There are more than a dozen other well established facts difficult or impossible for the accepted POV about perception to explain that are logical results explained by the RTS. Just to mention one: How can you have a visual experience in dreams with your eyes closed if visual experiences “emerge” following many stages of neural data transformations of retinal data? (Illusions, hallucinations, phantom limbs, etc. – a large list)

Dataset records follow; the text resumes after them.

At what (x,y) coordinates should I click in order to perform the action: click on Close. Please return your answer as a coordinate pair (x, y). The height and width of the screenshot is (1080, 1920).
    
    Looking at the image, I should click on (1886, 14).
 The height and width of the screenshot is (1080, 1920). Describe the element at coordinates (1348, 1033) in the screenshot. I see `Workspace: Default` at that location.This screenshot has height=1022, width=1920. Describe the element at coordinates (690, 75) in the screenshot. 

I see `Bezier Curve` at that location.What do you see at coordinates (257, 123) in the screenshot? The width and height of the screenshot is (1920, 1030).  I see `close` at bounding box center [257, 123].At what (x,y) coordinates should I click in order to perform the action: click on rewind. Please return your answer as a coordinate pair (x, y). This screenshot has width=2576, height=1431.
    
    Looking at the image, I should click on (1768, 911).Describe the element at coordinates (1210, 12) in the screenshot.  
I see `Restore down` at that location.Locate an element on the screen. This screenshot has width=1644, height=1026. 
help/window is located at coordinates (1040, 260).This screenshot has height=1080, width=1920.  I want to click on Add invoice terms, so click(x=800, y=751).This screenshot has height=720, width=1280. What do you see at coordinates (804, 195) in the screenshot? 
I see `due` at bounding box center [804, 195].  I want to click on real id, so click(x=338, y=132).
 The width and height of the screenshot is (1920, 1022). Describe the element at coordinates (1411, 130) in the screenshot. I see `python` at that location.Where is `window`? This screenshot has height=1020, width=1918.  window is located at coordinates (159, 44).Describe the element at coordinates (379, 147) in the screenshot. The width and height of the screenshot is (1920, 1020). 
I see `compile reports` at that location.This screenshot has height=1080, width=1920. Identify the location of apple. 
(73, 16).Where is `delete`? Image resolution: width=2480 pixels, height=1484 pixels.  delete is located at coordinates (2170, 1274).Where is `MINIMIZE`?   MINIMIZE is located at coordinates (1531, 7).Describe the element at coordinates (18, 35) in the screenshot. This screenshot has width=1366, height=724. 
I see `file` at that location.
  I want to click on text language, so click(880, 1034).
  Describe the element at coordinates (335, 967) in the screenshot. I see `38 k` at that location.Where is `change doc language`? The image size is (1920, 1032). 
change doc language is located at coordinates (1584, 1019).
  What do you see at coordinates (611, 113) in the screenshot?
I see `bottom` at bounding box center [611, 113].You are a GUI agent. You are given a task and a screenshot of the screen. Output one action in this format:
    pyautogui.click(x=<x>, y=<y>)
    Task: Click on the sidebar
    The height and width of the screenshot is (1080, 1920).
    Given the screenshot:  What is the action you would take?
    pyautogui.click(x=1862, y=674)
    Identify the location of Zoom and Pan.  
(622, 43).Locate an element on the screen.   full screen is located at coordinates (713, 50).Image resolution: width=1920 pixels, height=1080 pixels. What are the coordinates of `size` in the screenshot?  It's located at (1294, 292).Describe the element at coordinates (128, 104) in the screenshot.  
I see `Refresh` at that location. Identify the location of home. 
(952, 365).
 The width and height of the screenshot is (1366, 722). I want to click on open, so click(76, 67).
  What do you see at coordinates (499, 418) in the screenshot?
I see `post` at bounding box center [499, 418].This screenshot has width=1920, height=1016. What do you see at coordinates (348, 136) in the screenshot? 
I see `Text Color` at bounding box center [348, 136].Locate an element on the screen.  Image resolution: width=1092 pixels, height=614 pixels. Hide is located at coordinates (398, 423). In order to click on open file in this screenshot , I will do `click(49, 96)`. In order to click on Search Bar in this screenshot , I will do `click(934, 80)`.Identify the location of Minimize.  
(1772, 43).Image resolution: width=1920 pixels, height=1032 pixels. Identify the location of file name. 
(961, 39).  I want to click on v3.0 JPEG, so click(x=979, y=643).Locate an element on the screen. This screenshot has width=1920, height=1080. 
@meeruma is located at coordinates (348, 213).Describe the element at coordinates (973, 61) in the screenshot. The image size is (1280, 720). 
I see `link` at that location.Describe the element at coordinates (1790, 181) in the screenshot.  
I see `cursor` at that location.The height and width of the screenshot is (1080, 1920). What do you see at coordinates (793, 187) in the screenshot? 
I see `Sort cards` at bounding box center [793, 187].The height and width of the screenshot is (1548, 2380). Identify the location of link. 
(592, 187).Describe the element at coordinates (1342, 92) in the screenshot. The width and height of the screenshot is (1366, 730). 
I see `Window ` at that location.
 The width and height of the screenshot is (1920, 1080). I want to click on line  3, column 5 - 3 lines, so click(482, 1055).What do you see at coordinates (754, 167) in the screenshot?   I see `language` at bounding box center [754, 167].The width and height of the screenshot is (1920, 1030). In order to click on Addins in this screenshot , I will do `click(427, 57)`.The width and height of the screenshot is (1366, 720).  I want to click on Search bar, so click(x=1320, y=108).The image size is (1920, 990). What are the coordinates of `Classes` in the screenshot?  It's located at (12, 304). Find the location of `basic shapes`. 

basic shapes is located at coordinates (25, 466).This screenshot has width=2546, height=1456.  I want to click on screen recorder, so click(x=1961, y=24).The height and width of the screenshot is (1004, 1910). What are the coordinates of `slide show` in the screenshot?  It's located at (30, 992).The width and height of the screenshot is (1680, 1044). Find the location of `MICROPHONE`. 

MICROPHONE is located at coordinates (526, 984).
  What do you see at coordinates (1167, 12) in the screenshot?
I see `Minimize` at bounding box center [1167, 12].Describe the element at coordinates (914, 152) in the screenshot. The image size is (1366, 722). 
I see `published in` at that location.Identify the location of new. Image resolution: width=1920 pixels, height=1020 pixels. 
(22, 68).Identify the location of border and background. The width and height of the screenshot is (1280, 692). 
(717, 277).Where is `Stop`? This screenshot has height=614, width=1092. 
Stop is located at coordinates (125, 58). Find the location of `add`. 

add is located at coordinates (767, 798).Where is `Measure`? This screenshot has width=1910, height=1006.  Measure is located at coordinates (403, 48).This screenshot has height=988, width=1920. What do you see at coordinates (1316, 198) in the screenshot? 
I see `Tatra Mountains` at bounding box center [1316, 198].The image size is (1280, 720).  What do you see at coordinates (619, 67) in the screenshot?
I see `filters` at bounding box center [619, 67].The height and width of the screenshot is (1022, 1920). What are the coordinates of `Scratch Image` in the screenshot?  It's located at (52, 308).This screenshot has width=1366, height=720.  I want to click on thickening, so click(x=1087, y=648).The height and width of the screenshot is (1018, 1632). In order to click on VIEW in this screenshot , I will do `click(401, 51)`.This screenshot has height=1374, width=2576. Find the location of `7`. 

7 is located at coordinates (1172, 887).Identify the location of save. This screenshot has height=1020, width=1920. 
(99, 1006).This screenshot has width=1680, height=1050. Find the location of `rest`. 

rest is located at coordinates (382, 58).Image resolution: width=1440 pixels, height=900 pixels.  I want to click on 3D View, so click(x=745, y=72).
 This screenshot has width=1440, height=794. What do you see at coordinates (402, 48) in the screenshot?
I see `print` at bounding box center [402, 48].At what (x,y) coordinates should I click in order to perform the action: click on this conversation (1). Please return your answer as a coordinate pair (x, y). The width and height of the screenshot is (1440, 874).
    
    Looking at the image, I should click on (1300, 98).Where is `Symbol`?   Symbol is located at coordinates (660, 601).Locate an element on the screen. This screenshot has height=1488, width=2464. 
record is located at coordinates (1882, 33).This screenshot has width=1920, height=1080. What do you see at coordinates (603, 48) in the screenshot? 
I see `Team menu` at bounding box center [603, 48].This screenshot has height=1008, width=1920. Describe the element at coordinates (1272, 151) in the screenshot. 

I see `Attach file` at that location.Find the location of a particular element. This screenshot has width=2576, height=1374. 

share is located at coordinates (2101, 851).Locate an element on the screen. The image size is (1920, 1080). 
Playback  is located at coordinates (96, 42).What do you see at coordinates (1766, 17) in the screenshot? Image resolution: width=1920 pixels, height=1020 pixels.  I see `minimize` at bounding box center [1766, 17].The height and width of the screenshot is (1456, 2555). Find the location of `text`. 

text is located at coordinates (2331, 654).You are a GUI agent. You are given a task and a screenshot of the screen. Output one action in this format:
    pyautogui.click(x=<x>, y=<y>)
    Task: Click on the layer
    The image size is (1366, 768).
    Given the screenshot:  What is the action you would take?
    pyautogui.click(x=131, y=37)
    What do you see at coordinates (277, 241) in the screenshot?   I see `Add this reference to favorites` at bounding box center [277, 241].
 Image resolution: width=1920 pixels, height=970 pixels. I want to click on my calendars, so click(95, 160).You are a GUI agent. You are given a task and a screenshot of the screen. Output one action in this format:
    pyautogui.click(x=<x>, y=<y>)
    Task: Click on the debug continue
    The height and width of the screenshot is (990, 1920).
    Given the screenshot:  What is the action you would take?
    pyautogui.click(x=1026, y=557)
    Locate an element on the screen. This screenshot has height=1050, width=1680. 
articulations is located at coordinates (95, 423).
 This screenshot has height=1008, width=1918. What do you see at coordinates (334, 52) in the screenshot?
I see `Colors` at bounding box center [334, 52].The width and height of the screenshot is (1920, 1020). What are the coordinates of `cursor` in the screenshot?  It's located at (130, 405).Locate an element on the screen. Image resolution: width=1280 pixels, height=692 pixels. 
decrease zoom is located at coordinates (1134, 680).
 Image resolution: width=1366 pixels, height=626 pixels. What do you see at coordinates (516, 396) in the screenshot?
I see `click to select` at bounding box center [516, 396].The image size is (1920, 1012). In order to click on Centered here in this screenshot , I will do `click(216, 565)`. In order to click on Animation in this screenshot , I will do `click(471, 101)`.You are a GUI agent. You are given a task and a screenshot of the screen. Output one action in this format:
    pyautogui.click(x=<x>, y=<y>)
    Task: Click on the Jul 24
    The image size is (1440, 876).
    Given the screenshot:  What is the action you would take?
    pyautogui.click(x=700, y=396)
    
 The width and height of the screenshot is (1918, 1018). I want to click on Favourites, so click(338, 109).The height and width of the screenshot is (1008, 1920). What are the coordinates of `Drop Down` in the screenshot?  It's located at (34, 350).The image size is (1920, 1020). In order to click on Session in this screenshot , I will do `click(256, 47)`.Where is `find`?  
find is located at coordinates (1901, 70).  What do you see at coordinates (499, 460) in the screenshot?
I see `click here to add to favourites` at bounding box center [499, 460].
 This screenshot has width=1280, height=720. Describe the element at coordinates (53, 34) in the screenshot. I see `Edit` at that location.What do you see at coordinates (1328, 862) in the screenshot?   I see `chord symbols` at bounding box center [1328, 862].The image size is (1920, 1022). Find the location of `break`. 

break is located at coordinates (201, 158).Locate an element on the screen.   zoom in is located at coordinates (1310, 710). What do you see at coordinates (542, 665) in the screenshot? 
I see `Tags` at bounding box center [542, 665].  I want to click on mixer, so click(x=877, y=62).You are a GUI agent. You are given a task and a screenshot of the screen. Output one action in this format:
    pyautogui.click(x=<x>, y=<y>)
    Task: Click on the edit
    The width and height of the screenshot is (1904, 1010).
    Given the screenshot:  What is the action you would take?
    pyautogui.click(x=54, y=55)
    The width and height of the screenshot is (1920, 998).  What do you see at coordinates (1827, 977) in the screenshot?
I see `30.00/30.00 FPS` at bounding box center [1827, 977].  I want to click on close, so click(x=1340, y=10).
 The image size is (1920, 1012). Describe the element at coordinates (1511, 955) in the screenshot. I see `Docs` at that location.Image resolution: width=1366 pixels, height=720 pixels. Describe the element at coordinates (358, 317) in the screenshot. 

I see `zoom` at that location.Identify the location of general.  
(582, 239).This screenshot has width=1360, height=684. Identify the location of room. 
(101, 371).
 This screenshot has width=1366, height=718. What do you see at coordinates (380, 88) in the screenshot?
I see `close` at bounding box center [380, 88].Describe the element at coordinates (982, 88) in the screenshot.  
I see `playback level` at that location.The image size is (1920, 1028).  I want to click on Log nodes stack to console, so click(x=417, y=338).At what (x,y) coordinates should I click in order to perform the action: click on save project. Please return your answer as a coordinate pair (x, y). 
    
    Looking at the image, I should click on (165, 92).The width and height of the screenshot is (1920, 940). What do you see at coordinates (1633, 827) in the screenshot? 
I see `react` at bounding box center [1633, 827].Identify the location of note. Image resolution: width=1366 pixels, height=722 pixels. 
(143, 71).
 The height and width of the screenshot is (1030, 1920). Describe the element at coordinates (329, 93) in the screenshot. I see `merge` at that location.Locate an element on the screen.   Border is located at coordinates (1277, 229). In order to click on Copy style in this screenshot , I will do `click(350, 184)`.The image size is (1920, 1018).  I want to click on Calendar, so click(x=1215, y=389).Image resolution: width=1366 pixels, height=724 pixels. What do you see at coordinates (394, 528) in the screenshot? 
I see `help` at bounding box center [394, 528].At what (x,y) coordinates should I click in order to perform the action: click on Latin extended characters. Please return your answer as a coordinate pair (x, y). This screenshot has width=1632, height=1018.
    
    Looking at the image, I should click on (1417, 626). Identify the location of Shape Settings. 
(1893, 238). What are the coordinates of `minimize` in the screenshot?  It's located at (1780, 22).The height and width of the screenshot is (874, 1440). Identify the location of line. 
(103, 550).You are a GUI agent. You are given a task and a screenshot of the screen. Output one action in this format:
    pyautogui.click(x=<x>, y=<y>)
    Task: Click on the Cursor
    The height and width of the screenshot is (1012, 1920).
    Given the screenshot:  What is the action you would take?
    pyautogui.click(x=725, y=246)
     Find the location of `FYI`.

Again, If you want to know more about the RTS, please read (and then comment on) the "GFW essay" (Last part of a paper I published in 1994) on here: http://www.sciforums.com/showthread.php?2868-About-determinism&p=882356&viewfull=1#post882356
I see what you are saying. That the RTS has to continuously update itself with any changes that are occurring in the perceived world. And that these haveto be tracked as broken apart qualia of the original gestalt. But I was lying in bed last night thinking, what if we severed all the sensory inputs into the brain--all the nerves from the eyes and the ears and the flesh that carry the electrical signals caused by environmental stimulation--and instead hooked the brain up to a signal generator that exactly duplicatedthose signals? Wouldn't the brain continue to perceive a real world, or at least a RTS of it, and even have the experience of being a body perceiving the real world. Note the signals and the frequencies would have to be injected into the brain from a highly computerized signal generator that could select whatever environment you were experiencing. Note also any motor signals outputed by the brain would be exactly matched by incoming sensory inputs (kinaesthetic and proprioceptive sensations of muscle exertion, motion, and resistance.) Where iow does consciousness of the real world begin? At the brain or at the nerves near the surface of our skin?